▶ _Qué debe hacer_: Extraiga del listado siguiente cada línea en la que aparezca la cadena "button".
■ ■ ■ ■ ■
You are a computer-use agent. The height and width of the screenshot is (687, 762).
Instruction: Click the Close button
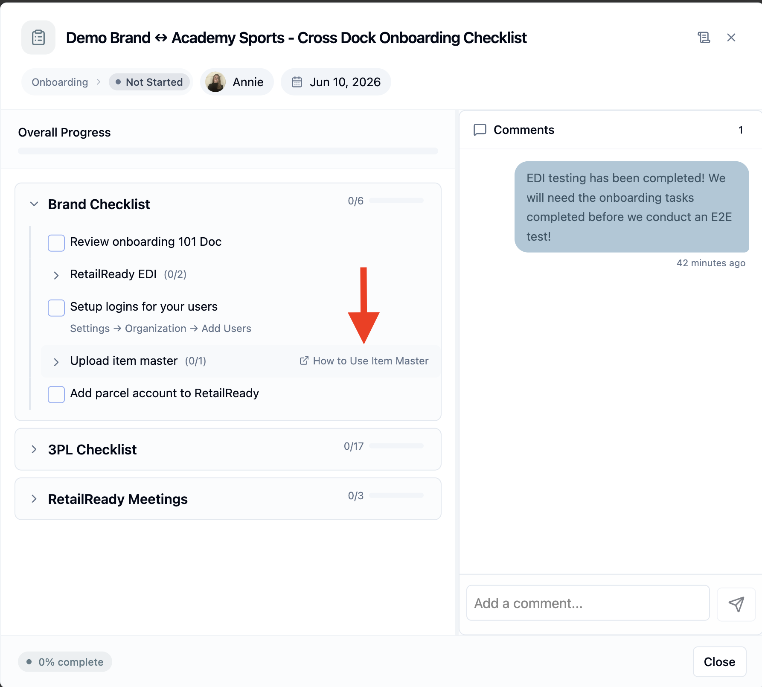719,662
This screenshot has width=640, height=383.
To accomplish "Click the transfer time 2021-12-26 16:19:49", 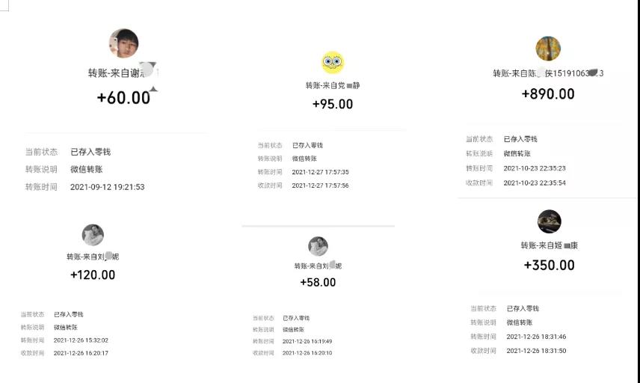I will [x=307, y=341].
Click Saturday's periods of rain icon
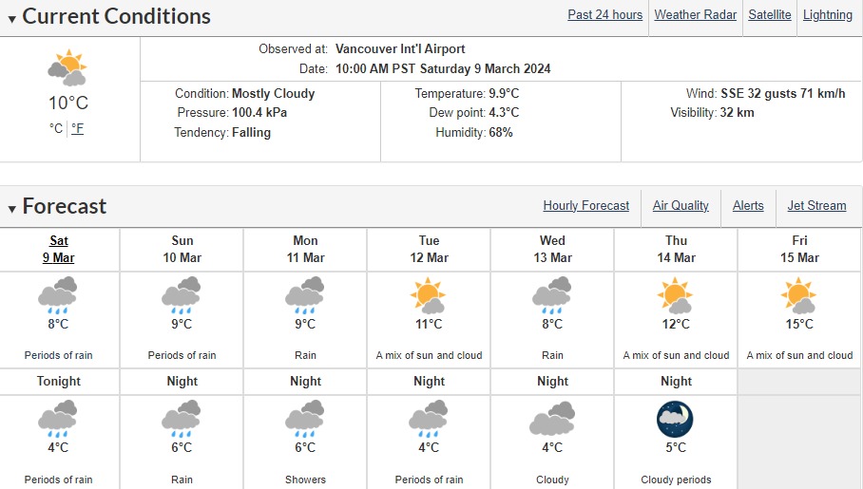863x489 pixels. click(x=58, y=295)
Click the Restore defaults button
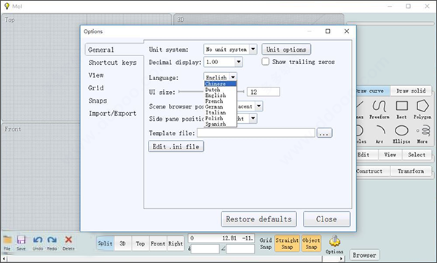 point(259,219)
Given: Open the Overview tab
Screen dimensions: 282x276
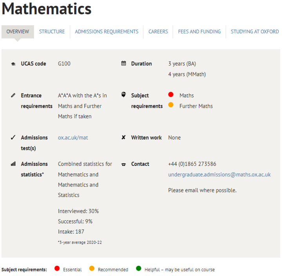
■ ■ ■ ■ ■
▶ _Solución del problema_:
Instruction: Click the Close button
Click the Restore defaults button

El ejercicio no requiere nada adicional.